Seeing and believing

Seeing, it is said, is believing and few will think of denying this. What we witness comes across as Truth and this inevitably goes on to shape our ideas and our behaviour.

But how much of what we see is really true? Is there not a considerable disconnect between what we perceive and what we term reality? For instance, we see the sun rise in the East, travel across the sky and set in the West. Yet, as science has proved convincingly, the sun is stationary, a fixture in the firmament. We believe, whether we are standing, sitting or lying on the ground, that we are on terra firma. The fact is that the earth is rotating as well as revolving at the rate of many thousands of miles per hour.

We are unable to see the air we breathe, yet it is vital to existence. It is clear that there is much more in this world than our eyes tell us. It follows that we have to take this significant factor into consideration in order to lead meaningful lives.

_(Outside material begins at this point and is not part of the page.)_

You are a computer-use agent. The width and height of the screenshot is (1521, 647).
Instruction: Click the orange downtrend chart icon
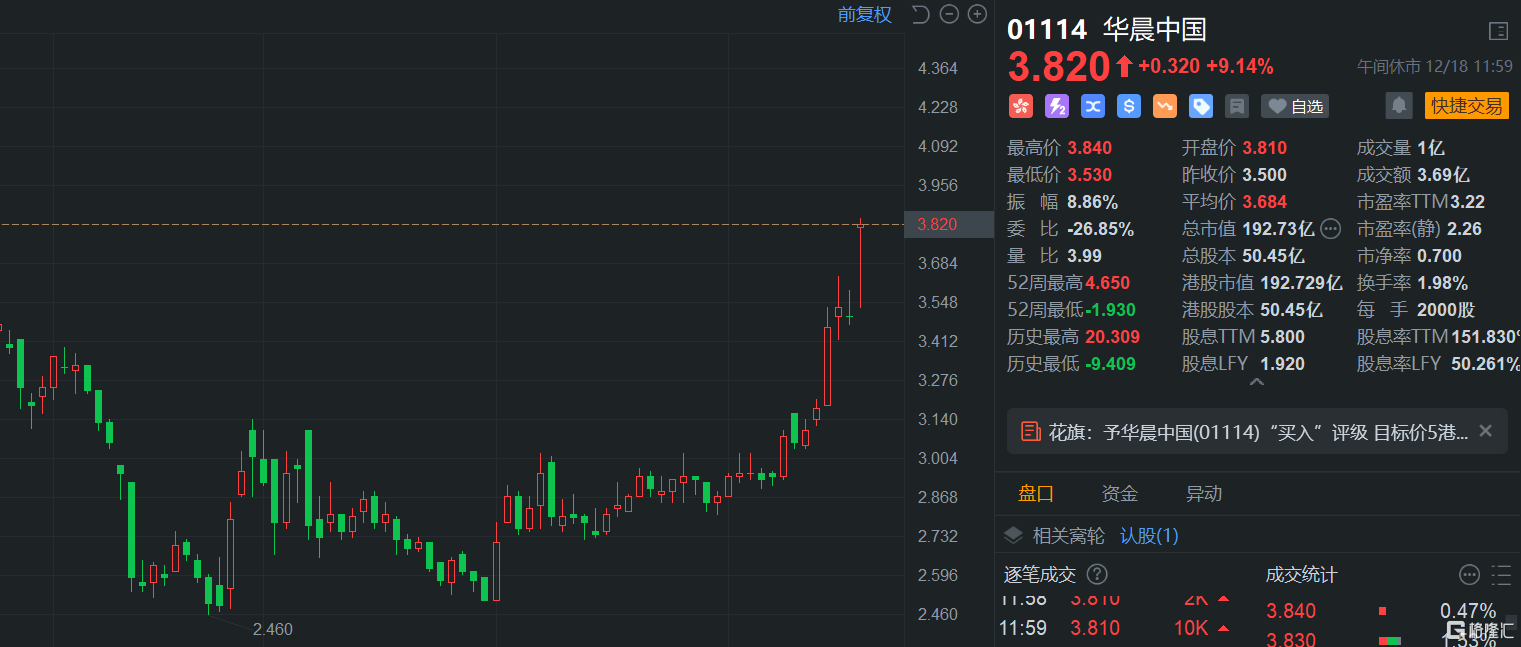[x=1165, y=106]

The thinking person will pay attention to what exists in the abstract. Our eyes gather information from and about the outside world and succeed in creating pictures in our minds. It is truth as far as the individual is concerned, but in reality only a partial image.
What is more, these images lead to beliefs that pertain not only to the outer world, but also the inner one that each one of us inhabits. They affect our feelings and shape the relationships that we have with others. For instance, someone may strike you as good looking, but another individual might consider him or her quite plain.

Parents routinely regard their children as beautiful and bright; others may not share their views. A good friend may strike you as attractive until an act of betrayal shows him up as quite displeasing.

Even more important is the way others regard us. We tend to see ourselves as others do. A person who is criticized constantly will quite likely condemn himself.

A student told time and again that he is no good at a particular subject will end doing badly in it though he possesses the innate ability for it. We are much like the six blind men of Hindoostan, even though sufficiently sighted. The story goes that each felt an elephant and came to a different conclusion. The man who felt its ears likened the animal to a fan; the one who felt its legs thought it resembled a tree. And thus it went on.

To see clearly, we must allow ourselves time for reflection and self-appraisal. The meditative saint is often portrayed with half closed eyes. This indicates that he is present in the outer world while engaged in exploring with his inner eye.

Seeing is not always believing, because there is much more in this world than meets the eyes.